EXERCISE DIRECTIONS
The entries are to be repeated exactly, with all pictures omitted.

Stored data entries:
-----
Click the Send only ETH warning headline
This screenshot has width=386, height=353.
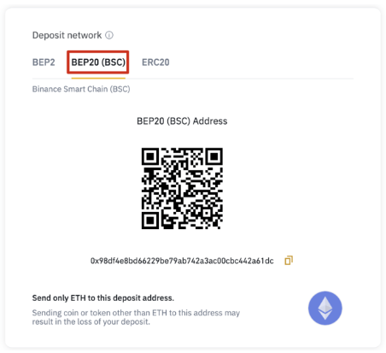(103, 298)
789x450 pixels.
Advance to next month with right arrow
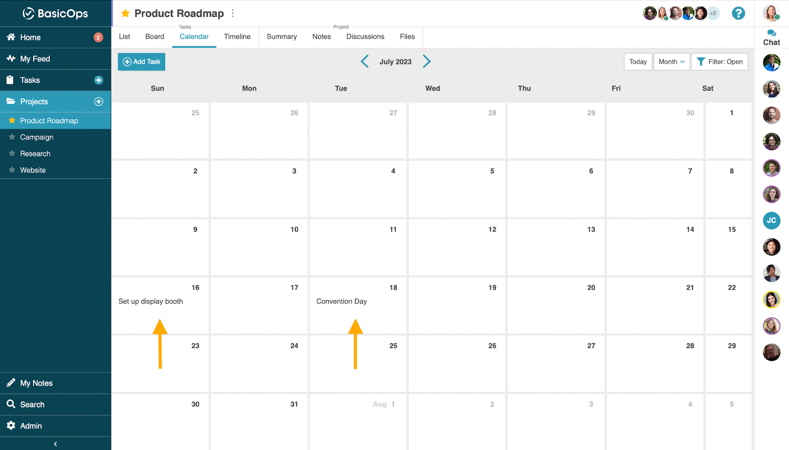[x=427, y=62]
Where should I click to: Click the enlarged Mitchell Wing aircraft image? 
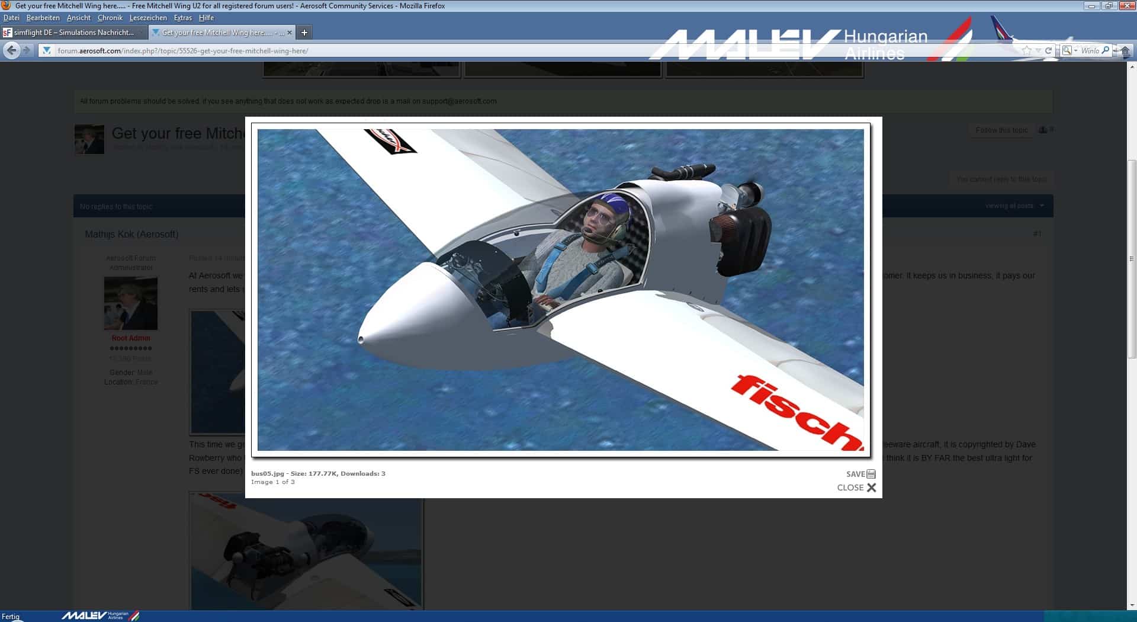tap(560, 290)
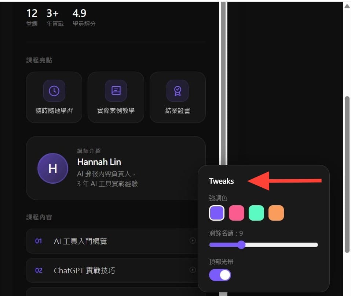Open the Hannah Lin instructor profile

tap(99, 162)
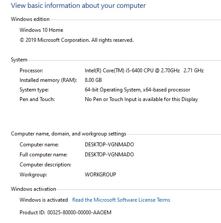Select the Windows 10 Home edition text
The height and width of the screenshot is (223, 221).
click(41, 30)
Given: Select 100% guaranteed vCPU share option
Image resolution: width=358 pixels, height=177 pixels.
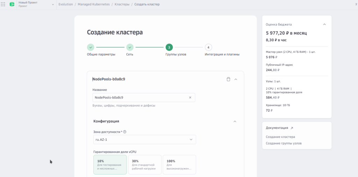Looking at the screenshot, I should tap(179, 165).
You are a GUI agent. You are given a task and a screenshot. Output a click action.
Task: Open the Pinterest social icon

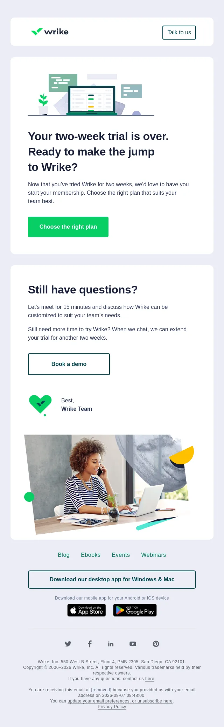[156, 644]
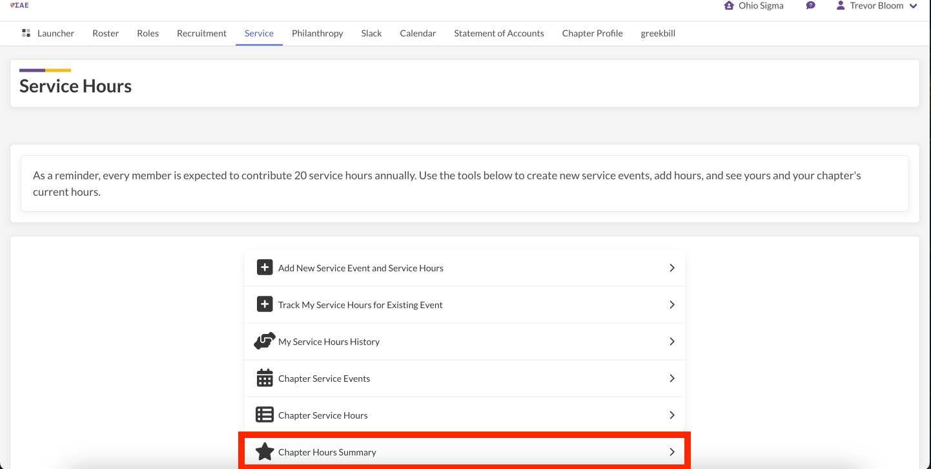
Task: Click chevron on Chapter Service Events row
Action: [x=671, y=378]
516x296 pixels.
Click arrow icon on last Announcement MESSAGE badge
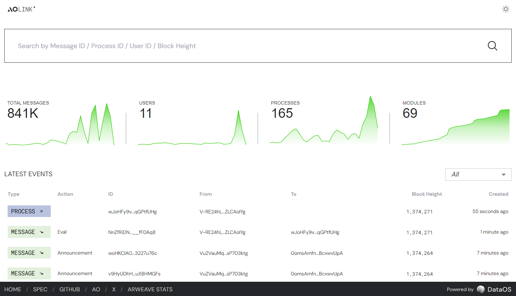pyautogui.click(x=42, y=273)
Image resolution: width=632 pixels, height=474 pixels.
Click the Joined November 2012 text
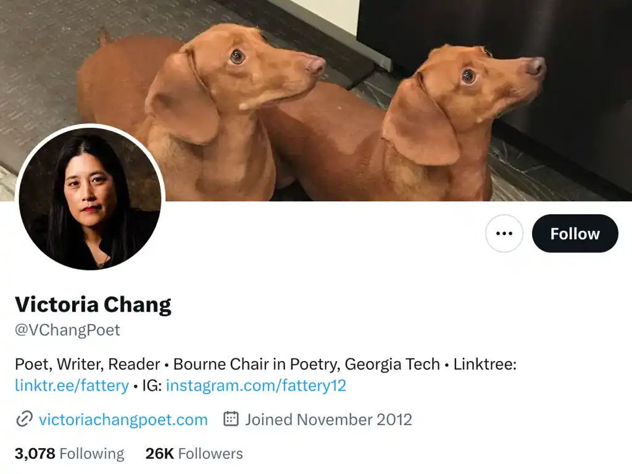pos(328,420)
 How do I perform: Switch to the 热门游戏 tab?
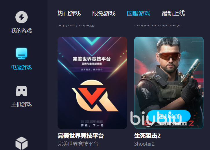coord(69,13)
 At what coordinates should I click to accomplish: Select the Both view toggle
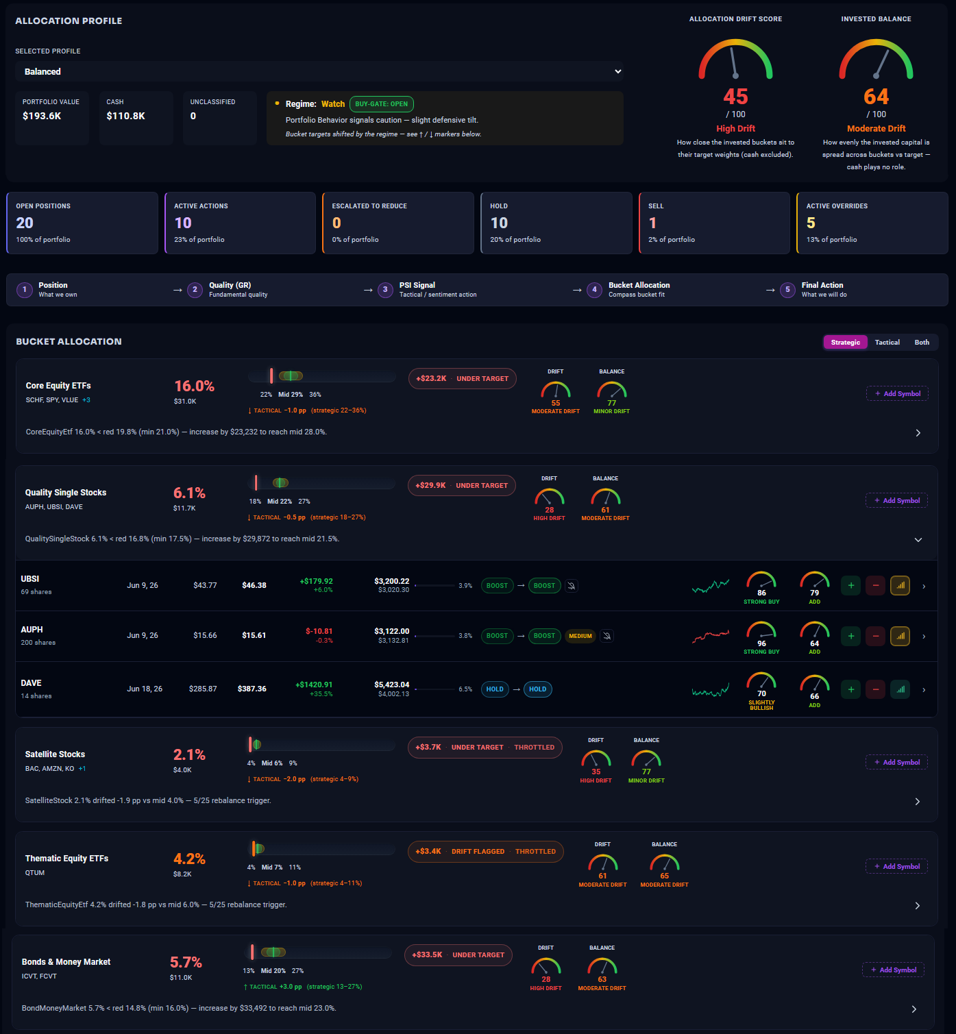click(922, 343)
-----
RESPONSE AREA
Click the Send only ETH warning headline
This screenshot has width=386, height=353.
(103, 298)
789x450 pixels.
Advance to next month with right arrow
[x=427, y=62]
Where should I click to: Click the enlarged Mitchell Wing aircraft image? 
tap(560, 290)
Open the Hannah Lin instructor profile

tap(99, 162)
Select the Windows 10 Home edition text
The height and width of the screenshot is (223, 221).
click(41, 30)
Given: Select 100% guaranteed vCPU share option
Image resolution: width=358 pixels, height=177 pixels.
Looking at the screenshot, I should tap(179, 165).
You are a GUI agent. You are given a task and a screenshot. Output a click action.
Task: Open the Pinterest social icon

[156, 644]
Task: Click chevron on Chapter Service Events row
Action: [x=671, y=378]
516x296 pixels.
Click arrow icon on last Announcement MESSAGE badge
pyautogui.click(x=42, y=273)
Image resolution: width=632 pixels, height=474 pixels.
Click the Joined November 2012 text
pos(328,420)
 How do I perform: Switch to the 热门游戏 tab?
coord(69,13)
 At what coordinates should I click to accomplish: Select the Both view toggle
click(922, 343)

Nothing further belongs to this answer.